RECORD SET =
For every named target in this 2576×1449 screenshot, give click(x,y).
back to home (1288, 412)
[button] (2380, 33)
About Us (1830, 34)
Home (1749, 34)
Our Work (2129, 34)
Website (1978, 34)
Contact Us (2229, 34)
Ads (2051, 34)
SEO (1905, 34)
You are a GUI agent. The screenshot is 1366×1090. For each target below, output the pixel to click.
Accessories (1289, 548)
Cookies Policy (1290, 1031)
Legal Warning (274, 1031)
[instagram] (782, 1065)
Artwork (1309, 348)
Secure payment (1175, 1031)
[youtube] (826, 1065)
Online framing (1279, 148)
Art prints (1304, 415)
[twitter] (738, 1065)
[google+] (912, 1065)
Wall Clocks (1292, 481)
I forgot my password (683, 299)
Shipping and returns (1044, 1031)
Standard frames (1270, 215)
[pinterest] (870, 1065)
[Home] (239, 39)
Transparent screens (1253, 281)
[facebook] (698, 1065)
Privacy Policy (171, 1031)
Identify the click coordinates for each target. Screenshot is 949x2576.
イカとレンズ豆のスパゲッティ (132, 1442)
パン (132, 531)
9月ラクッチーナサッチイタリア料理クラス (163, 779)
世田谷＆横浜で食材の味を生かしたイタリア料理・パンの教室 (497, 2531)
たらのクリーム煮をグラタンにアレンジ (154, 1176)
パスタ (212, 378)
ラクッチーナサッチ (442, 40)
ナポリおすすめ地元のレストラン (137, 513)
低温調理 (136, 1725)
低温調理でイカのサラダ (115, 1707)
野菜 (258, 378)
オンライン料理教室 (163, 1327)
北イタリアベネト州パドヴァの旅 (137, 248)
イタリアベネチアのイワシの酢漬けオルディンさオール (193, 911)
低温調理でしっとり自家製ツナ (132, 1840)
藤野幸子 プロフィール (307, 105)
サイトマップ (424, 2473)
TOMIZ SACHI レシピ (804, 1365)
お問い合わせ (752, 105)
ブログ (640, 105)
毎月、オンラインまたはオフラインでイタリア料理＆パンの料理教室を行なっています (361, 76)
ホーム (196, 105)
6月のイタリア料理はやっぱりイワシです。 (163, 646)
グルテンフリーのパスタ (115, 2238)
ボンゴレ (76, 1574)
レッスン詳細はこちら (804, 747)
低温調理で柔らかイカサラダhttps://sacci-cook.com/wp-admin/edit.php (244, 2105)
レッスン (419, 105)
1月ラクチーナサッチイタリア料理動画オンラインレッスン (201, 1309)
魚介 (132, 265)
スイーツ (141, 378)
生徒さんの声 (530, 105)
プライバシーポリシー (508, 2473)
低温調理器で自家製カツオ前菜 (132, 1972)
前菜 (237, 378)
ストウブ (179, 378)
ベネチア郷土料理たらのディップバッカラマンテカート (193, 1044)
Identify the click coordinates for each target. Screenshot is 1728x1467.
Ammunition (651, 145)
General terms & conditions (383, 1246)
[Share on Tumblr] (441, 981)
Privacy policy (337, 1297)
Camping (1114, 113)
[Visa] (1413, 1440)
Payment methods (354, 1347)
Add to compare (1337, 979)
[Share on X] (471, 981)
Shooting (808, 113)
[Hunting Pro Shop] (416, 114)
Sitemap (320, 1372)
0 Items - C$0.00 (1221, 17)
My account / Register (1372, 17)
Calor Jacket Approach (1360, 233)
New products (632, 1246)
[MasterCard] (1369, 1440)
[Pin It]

TASK REQUIREMENTS = Please restate each record exactly as it reads.

TASK RESULT =
For every named target in this 2576×1449 screenshot, give click(x,y).
back to home (1288, 412)
[button] (2380, 33)
About Us (1830, 34)
Home (1749, 34)
Our Work (2129, 34)
Website (1978, 34)
Contact Us (2229, 34)
Ads (2051, 34)
SEO (1905, 34)
You are a GUI agent. The screenshot is 1366×1090. For each target below, output the pixel to click.
Accessories (1289, 548)
Cookies Policy (1290, 1031)
Legal Warning (274, 1031)
[instagram] (782, 1065)
Artwork (1309, 348)
Secure payment (1175, 1031)
[youtube] (826, 1065)
Online framing (1279, 148)
Art prints (1304, 415)
[twitter] (738, 1065)
[google+] (912, 1065)
Wall Clocks (1292, 481)
I forgot my password (683, 299)
Shipping and returns (1044, 1031)
Standard frames (1270, 215)
[pinterest] (870, 1065)
[Home] (239, 39)
Transparent screens (1253, 281)
[facebook] (698, 1065)
Privacy Policy (171, 1031)
Identify the click coordinates for each target. Screenshot is 949x2576.
イカとレンズ豆のスパゲッティ (132, 1442)
パン (132, 531)
9月ラクッチーナサッチイタリア料理クラス (163, 779)
世田谷＆横浜で食材の味を生かしたイタリア料理・パンの教室 (497, 2531)
たらのクリーム煮をグラタンにアレンジ (154, 1176)
パスタ (212, 378)
ラクッチーナサッチ (442, 40)
ナポリおすすめ地元のレストラン (137, 513)
低温調理 (136, 1725)
低温調理でイカのサラダ (115, 1707)
野菜 (258, 378)
オンライン料理教室 (163, 1327)
北イタリアベネト州パドヴァの旅 (137, 248)
イタリアベネチアのイワシの酢漬けオルディンさオール (193, 911)
低温調理でしっとり自家製ツナ (132, 1840)
藤野幸子 プロフィール (307, 105)
サイトマップ (424, 2473)
TOMIZ SACHI レシピ (804, 1365)
お問い合わせ (752, 105)
ブログ (640, 105)
毎月、オンラインまたはオフラインでイタリア料理＆パンの料理教室を行なっています (361, 76)
ホーム (196, 105)
6月のイタリア料理はやっぱりイワシです。 (163, 646)
グルテンフリーのパスタ (115, 2238)
ボンゴレ (76, 1574)
レッスン詳細はこちら (804, 747)
低温調理で柔らかイカサラダhttps://sacci-cook.com/wp-admin/edit.php (244, 2105)
レッスン (419, 105)
1月ラクチーナサッチイタリア料理動画オンラインレッスン (201, 1309)
魚介 (132, 265)
スイーツ (141, 378)
生徒さんの声 (530, 105)
プライバシーポリシー (508, 2473)
低温調理器で自家製カツオ前菜 (132, 1972)
前菜 (237, 378)
ストウブ (179, 378)
ベネチア郷土料理たらのディップバッカラマンテカート (193, 1044)
Identify the click coordinates for each target. Screenshot is 1728x1467.
Ammunition (651, 145)
General terms & conditions (383, 1246)
[Share on Tumblr] (441, 981)
Privacy policy (337, 1297)
Camping (1114, 113)
[Visa] (1413, 1440)
Payment methods (354, 1347)
Add to compare (1337, 979)
[Share on X] (471, 981)
Shooting (808, 113)
[Hunting Pro Shop] (416, 114)
Sitemap (320, 1372)
0 Items - C$0.00 (1221, 17)
My account / Register (1372, 17)
Calor Jacket Approach (1360, 233)
New products (632, 1246)
[MasterCard] (1369, 1440)
[Pin It]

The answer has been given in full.